Der Vorschlag, dass grosse Dienste – die entsprechend viel Traffic verursachen – künftig an den Netzkosten beteiligt werden sollen, könnte zu einer Zwei-Klassen-Internetstruktur führen. Nämlich, dass die zahlenden Unternehmen im Netz Vorrang erhalten. Andere müssen dann mit weniger Bandbreite vorlieb nehmen, was ihre Dienste ausbremst. In einem offenen Brief warnten Organisationen vor einer «digitalen Mautstrasse» in Europa. Auch Konsumentenschützer sehen die Gefahr, dass Kosten und Regulierungsdruck am Ende bei den Nutzern und Nutzerinnen landen könnten. Konkret: Wenn etwa Netflix sich am Ausbau der Infrastruktur beteiligen muss, werden sie ihre Gebühren anheben oder zum Sparen ihr Angebot einschränken.
Auch kleinere Provider sehen den DNA kritisch. Sie fürchten, dass der DNA vor allem den grossen Netzbetreibern zugute kommt, indem er ihre Pflichten lockert und ihre Marktmacht weiter festigt. Wenn beispielsweise der Zugang zu bestehenden Infrastrukturen weniger streng reguliert wird als bisher, könnten kleinere Anbieter vom Markt verdrängt werden. Das wiederum führe zu widersprüchlichen Überschneidungen mit anderen EU-Gesetzen – etwa dem Digital Services Act (DSA), dem Digital Markets Act (DMA).
Im Frühling 2025 veröffentlichte das Europäische Parlament ein erstes Briefing zum DNA. Im Sommer 2025 folgte dann ein offizieller «Call for Evidence», also die zweite grosse Befragung von Marktteilnehmern. Ziel war es, die Vorschläge aus dem sogenannten Whitepaper, dem strategischen Grundlagendokument des DNA, zu konkretisieren und ihre Auswirkungen zu prüfen.
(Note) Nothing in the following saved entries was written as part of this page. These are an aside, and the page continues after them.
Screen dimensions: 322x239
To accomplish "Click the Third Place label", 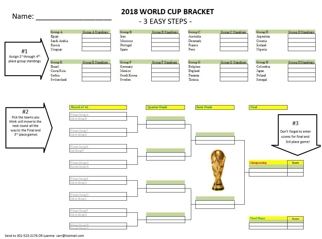I will click(x=257, y=218).
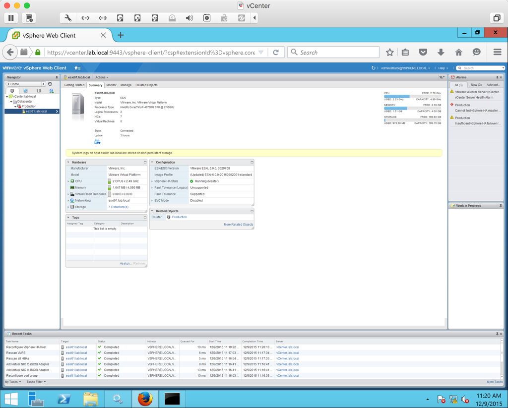508x408 pixels.
Task: Click the Navigator history clock icon
Action: click(x=50, y=84)
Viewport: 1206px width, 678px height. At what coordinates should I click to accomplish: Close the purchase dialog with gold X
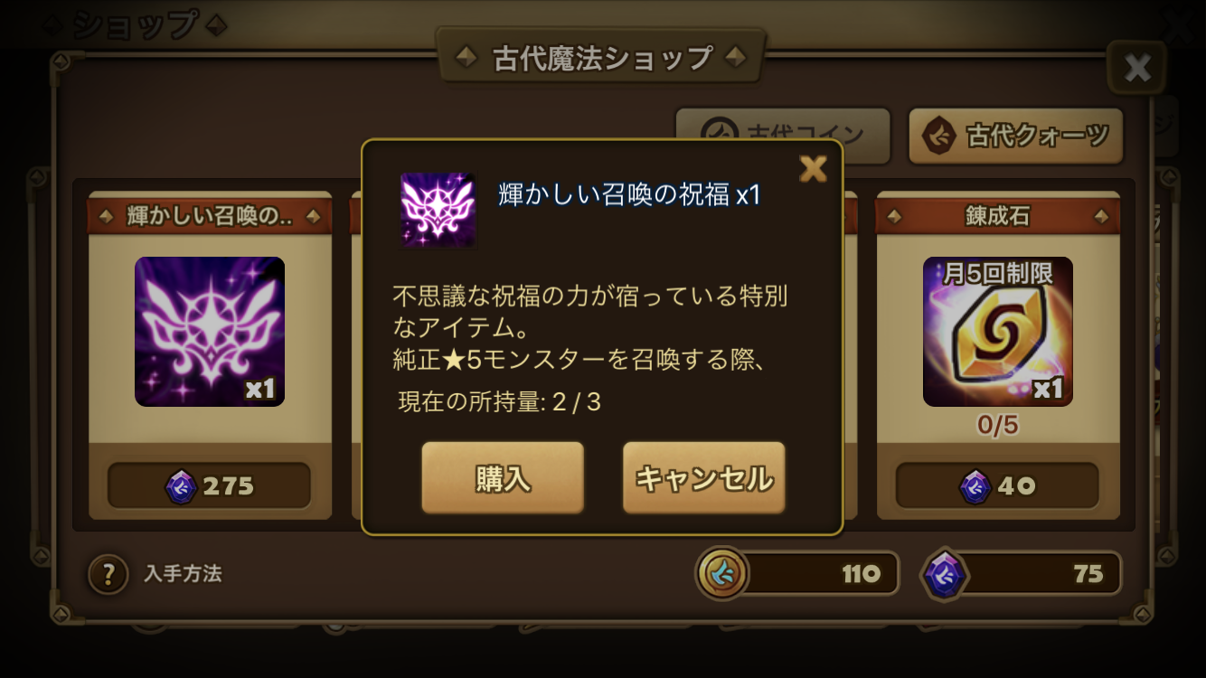(814, 168)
Stand heute soll der offizielle DNA-Vorschlag der EU-Kommission am 16. Dezember 2025 vorgestellt werden. Ab 2026 beginnt dann der politische Teil: Rat, Parlament und Kommission treten in die sogenannten Trilog-Verhandlungen, um den endgültigen Gesetzestext auszuhandeln. Wenn alles nach Plan läuft, könnte der Digital Networks Act 2027 in Kraft treten – allerdings nicht sofort, sondern gestaffelt über mehrere Monate (bis zu zwei Jahre). Erst dann würde das alte Telekom-Regelwerk, das EECC, abgelöst.